Mr Turek says Pangea III uses the same architecture as Summit and Sierra and puts Total in a position where, regardless of how the machine is used today, it can “bring AI features into play in concert with the classical ways Total has previously looked at things like seismic processing or even reservoir modelling”.
But he explains HPC has potential applications across a very broad range of industries, from analysing risk in financial services to designing the cars of the future.
“A trucking company could use this technology to determine the outcome of trucking routes through the UK to find out the best route to optimise fuel consumption,” says Mr Turek.
“Formula 1 racers will use it to model race oils for fuel efficiency to give themselves a competitive advantage in the race.
“In financial services, people use this technology to explore the quantification of risk and the optimisation of investment portfolios.
“In the automotive industry, it’s used to model the physical behaviour of automobiles or to optimise fuel efficiency.
“You can use this technology for fraud discovery, aeroplane design, drug design or genomics.”
AI is bringing a new dimension to the traditional supercomputer
While high performance computing may have been around for many years, recent advancements in AI technology have brought a new dimension to the way supercomputers are built and used.

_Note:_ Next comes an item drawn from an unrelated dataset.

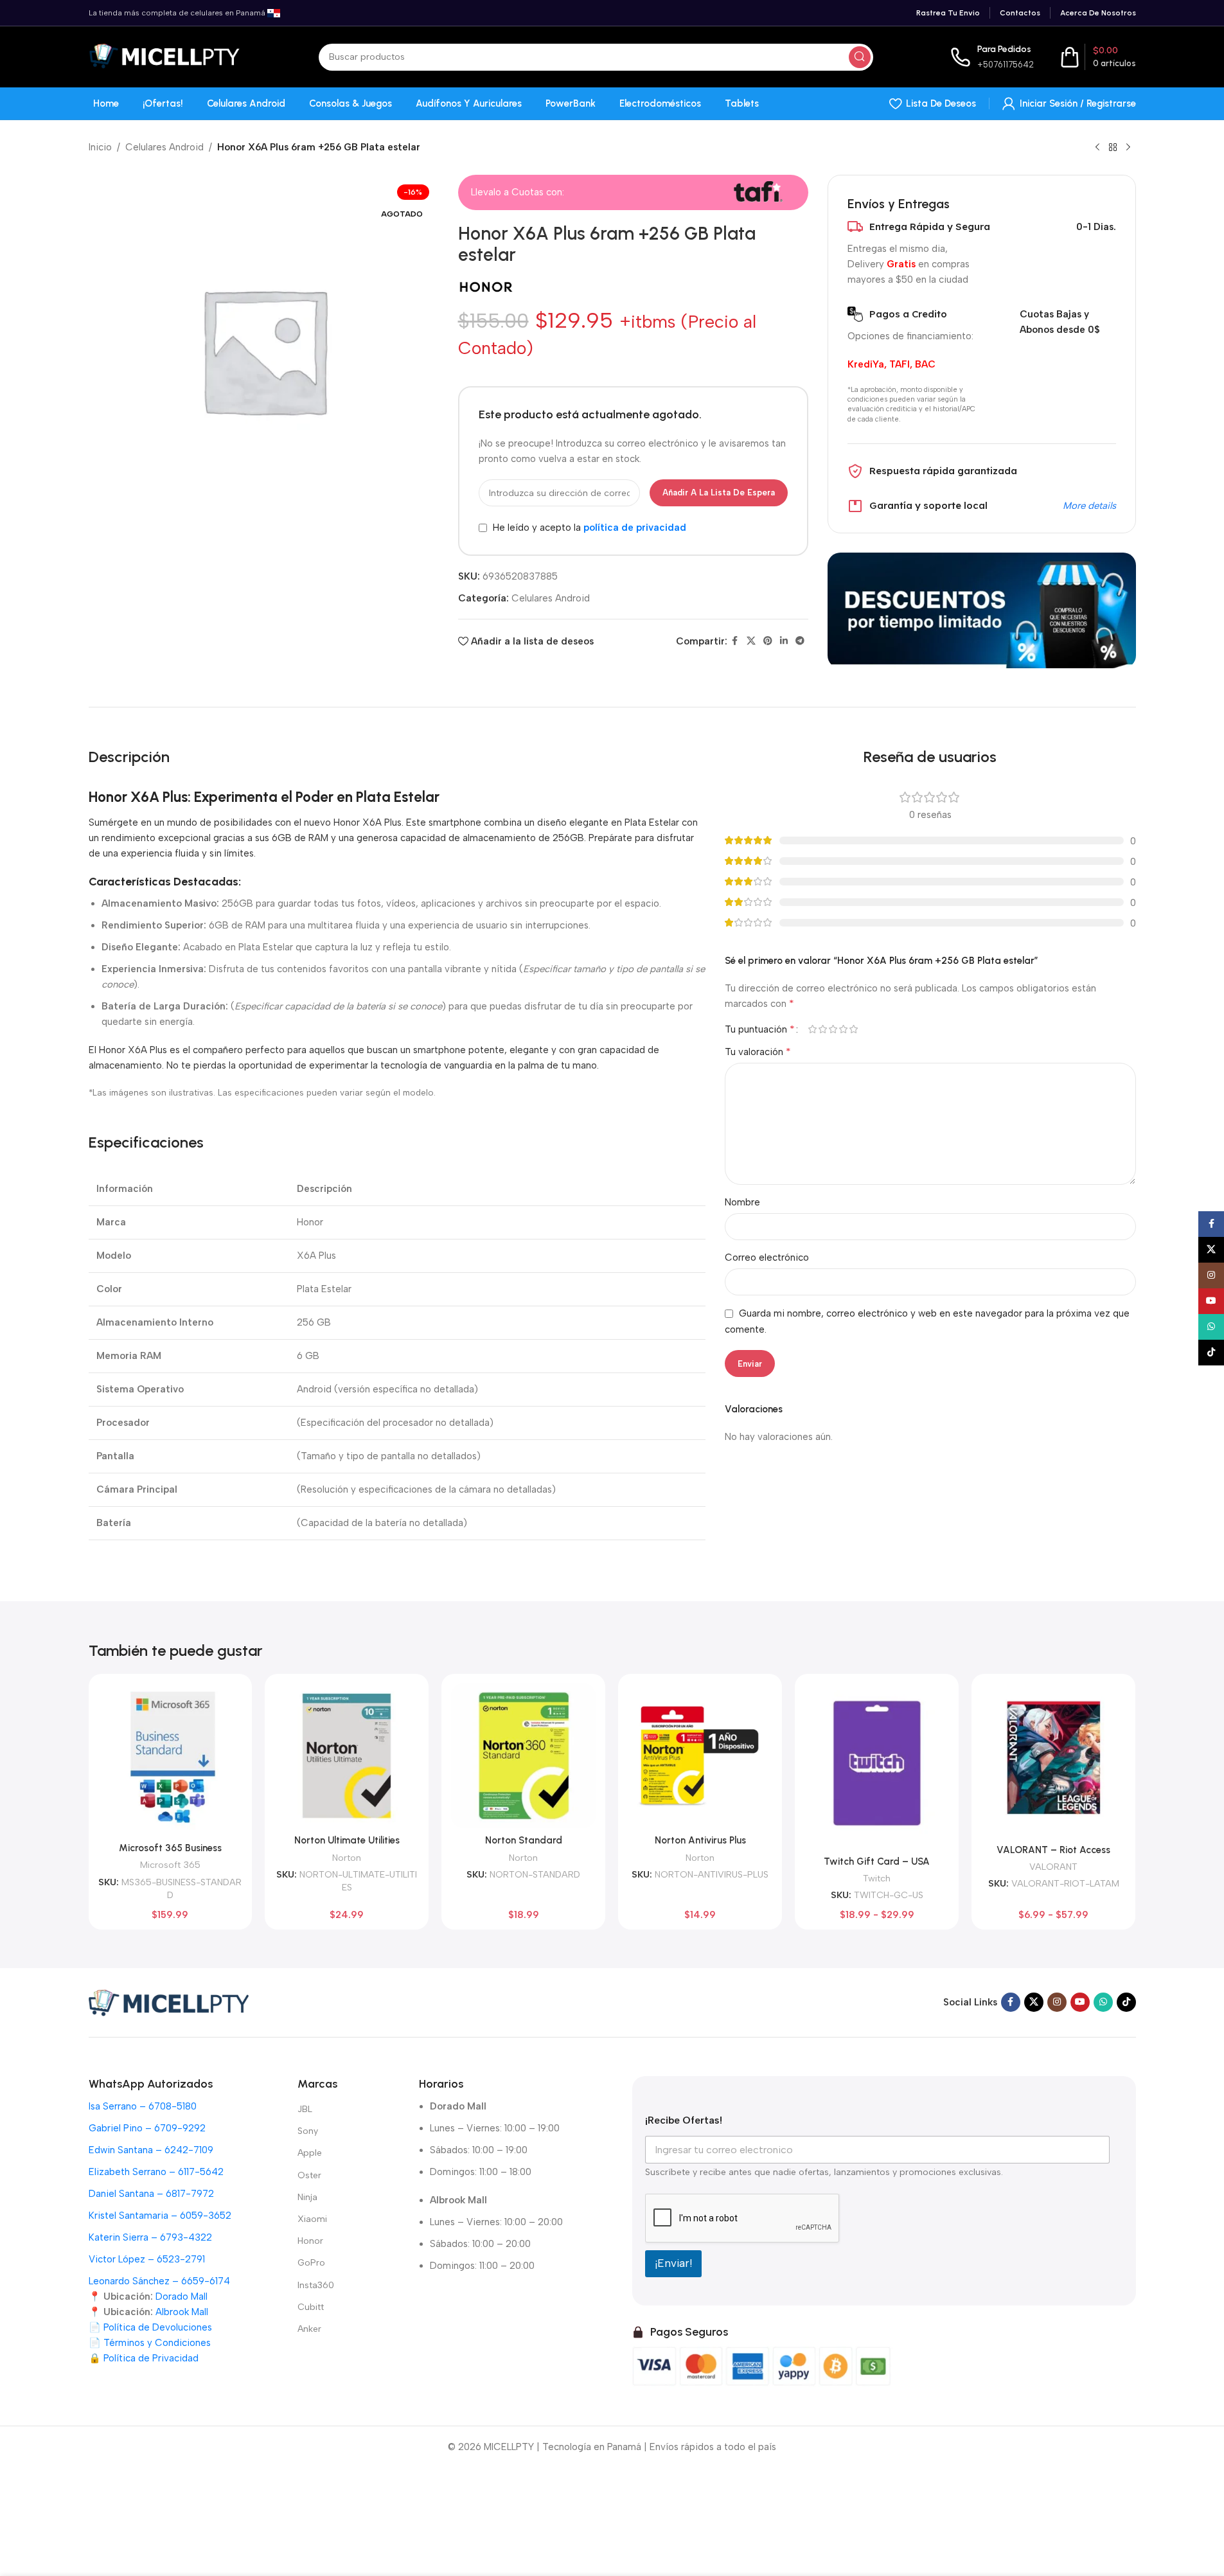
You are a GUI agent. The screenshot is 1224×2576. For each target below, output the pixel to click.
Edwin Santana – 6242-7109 (151, 2150)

Advanced machine learning and deep learning software is paired with the processing power of HPC hardware, enabling new ways of optimising the machines and working with the data they create.
Mr Turek explains: “What has happened in the last couple of years that has been different is the simplification of AI and its incorporation in two ways.
“First, to better orchestrate the way conventional HPC operates in terms of equations and mathematics, and second to present a completely alternative means to solve problems.
“For example, if the problem is understanding where to drill to find the next major oil deposit, the conventional way to do that has been to take a mathematical approach.
“But the AI approach might tackle the problem completely differently.
“It might look at a history of geological pictures of where oil has historically been discovered and compare those using visualisation techniques to the images we have today.
“That’s worthwhile if the results are comparable because it’s cheaper and faster to do it that way.
“High performance computing is evolving to incorporate AI capabilities.”